Material for this exercise Block Start
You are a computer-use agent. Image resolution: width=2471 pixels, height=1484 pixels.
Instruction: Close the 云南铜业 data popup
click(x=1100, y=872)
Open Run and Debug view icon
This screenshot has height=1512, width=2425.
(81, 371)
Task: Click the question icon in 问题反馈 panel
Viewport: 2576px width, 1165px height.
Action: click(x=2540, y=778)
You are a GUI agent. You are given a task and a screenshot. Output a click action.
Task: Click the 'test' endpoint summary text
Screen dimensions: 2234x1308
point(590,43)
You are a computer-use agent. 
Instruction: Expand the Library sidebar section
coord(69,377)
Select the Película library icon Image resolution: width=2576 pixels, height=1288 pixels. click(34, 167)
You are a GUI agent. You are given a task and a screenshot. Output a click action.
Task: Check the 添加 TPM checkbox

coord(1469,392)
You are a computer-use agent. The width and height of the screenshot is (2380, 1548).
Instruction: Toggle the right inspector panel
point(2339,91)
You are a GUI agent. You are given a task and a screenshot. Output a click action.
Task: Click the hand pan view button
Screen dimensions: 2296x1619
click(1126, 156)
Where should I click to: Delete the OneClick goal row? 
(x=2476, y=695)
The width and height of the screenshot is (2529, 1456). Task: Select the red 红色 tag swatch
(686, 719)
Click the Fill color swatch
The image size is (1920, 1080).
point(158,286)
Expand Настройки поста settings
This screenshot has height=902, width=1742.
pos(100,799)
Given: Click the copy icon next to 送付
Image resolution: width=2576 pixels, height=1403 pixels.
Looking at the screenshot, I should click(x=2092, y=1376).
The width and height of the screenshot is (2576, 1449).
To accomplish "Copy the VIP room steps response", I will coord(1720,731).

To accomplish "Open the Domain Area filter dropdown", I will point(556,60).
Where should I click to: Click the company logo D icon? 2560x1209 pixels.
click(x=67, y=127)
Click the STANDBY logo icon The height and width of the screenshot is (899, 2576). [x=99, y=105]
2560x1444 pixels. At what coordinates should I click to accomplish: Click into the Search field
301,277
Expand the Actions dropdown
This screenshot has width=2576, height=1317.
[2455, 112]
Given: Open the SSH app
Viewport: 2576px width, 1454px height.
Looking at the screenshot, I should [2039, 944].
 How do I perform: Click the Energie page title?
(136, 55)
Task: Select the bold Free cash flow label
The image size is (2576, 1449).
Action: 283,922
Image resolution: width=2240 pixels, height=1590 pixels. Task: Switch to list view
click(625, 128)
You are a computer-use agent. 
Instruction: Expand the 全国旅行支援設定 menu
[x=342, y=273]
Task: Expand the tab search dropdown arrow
Material for this exercise Block End
● **Exercise details**: State how many lines of the entries above include the string "Open". The reply is that number alone.

● **Result of the task**: 3